Tribunal holandês aceita recurso da multinacional contra veredicto histórico que determinava que empresa reduzisse suas emissões em 45% até 2030.
Por Redação, com DW – de Amsterdã
Um tribunal de segunda instância holandês derrubou nesta terça-feira uma decisão histórica de 2021 que havia obrigado a gigante de petróleo Shell a reduzir em 45% suas emissões absolutas de carbono até 2030, em relação aos níveis de 2019.
O tribunal concordou com o veredicto original de que “a proteção contra a perigosa mudança climática é um direito humano”. No entanto, os magistrados entenderam que, embora a Shell tenha a responsabilidade de reduzir suas emissões, a empresa tem o direito de decidir como fará esses cortes.

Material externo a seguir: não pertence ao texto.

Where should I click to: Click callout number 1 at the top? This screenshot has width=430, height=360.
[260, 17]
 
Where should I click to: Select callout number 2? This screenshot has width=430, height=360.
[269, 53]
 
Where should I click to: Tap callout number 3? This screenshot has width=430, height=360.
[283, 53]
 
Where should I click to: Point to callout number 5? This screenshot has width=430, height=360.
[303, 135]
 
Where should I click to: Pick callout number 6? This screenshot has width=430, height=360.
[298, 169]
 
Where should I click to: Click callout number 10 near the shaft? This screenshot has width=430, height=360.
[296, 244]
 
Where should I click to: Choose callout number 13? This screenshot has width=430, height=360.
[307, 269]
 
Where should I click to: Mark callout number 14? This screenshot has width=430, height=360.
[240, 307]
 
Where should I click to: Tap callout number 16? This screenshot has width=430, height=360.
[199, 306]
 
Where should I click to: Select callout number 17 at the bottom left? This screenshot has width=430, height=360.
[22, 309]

A ONG Friends of the Earth Netherlands, que liderou a queixa contra a Shell apresentada à Justiça em 2019, viu pontos positivos na decisão, apesar do recurso da empresa ter sido acatado.
– Isso dói – disse Donald Pols, diretor da organização. “Ao mesmo tempo, vemos que esse caso assegurou que grandes poluidores não são intocáveis e alimentou ainda mais o debate sobre sua responsabilidade no combate às mudanças climáticas. É por isso que vamos continuar a combater grandes poluidores como a Shell.”

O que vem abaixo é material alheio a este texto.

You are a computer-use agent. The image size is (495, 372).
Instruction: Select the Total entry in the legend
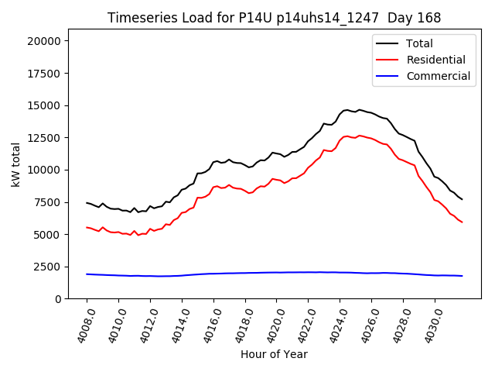tap(419, 43)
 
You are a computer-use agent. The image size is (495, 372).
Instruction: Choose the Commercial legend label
tap(438, 76)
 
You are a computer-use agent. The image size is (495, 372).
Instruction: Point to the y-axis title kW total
tap(16, 170)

O CEO da Shell, Wael Sawan, classificou a decisão de “acertada para a transição energética global, para a Holanda e para a nossa empresa”.
Decisão original abriu precedente
A Friends of the Earth Netherlands e seis outras organizações entraram com o processo contra a Shell em 2019, alegando que as emissões da empresa prejudicaram os direitos fundamentais de 17 mil cidadãos holandeses ao alimentar as mudanças climáticas.
A decisão original do tribunal, de maio de 2021, concordou com a tese e obrigou a Shell a reduzir não apenas as próprias emissões, mas também aquelas produzidas pelos consumidores que utilizam seus produtos, como a gasolina.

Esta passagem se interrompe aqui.